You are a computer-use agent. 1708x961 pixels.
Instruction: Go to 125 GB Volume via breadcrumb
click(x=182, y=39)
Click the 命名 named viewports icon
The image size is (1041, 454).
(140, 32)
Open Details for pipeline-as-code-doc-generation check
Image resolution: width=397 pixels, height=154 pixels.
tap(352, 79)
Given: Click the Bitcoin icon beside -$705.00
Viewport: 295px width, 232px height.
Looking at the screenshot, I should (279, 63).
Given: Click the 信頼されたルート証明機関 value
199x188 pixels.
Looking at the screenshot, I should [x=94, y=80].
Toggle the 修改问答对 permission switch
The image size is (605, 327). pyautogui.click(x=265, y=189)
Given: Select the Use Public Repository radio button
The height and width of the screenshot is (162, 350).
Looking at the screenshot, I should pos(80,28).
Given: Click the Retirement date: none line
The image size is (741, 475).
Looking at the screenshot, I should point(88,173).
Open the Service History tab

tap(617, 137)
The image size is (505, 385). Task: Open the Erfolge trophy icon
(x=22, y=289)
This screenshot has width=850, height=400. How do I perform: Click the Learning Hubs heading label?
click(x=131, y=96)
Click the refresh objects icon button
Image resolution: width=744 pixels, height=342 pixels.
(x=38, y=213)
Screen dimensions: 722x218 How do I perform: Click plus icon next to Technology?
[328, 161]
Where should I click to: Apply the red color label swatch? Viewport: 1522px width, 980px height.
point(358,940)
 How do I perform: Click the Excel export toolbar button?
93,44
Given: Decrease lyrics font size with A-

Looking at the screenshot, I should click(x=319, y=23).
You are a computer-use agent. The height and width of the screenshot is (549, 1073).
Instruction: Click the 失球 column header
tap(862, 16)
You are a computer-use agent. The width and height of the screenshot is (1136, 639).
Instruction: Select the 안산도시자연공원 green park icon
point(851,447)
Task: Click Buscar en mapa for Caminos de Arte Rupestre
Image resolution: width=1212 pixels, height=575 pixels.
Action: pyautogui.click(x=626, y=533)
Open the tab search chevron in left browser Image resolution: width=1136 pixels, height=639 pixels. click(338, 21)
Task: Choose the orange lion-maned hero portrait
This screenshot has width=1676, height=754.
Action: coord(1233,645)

Qué hay que hacer: Reproduce al pie de la letra todas las líneas de los registros anteriores.

Solución del ejercicio:
You are a computer-use agent. 1708x961 pixels.
Instruction: Go to 125 GB Volume via breadcrumb
click(x=182, y=39)
Click the 命名 named viewports icon
The image size is (1041, 454).
(140, 32)
Open Details for pipeline-as-code-doc-generation check
Image resolution: width=397 pixels, height=154 pixels.
tap(352, 79)
Given: Click the Bitcoin icon beside -$705.00
Viewport: 295px width, 232px height.
Looking at the screenshot, I should (279, 63).
Given: Click the 信頼されたルート証明機関 value
199x188 pixels.
Looking at the screenshot, I should [x=94, y=80].
Toggle the 修改问答对 permission switch
The image size is (605, 327). pyautogui.click(x=265, y=189)
Given: Select the Use Public Repository radio button
The height and width of the screenshot is (162, 350).
Looking at the screenshot, I should pos(80,28).
Given: Click the Retirement date: none line
The image size is (741, 475).
Looking at the screenshot, I should point(88,173).
Open the Service History tab

tap(617, 137)
The image size is (505, 385). Task: Open the Erfolge trophy icon
(x=22, y=289)
This screenshot has width=850, height=400. How do I perform: Click the Learning Hubs heading label?
click(x=131, y=96)
Click the refresh objects icon button
Image resolution: width=744 pixels, height=342 pixels.
(x=38, y=213)
Screen dimensions: 722x218 How do I perform: Click plus icon next to Technology?
[328, 161]
Where should I click to: Apply the red color label swatch? Viewport: 1522px width, 980px height.
point(358,940)
 How do I perform: Click the Excel export toolbar button?
93,44
Given: Decrease lyrics font size with A-

Looking at the screenshot, I should click(x=319, y=23).
You are a computer-use agent. The height and width of the screenshot is (549, 1073).
Instruction: Click the 失球 column header
tap(862, 16)
You are a computer-use agent. The width and height of the screenshot is (1136, 639).
Instruction: Select the 안산도시자연공원 green park icon
point(851,447)
Task: Click Buscar en mapa for Caminos de Arte Rupestre
Image resolution: width=1212 pixels, height=575 pixels.
Action: pyautogui.click(x=626, y=533)
Open the tab search chevron in left browser Image resolution: width=1136 pixels, height=639 pixels. click(338, 21)
Task: Choose the orange lion-maned hero portrait
This screenshot has width=1676, height=754.
Action: coord(1233,645)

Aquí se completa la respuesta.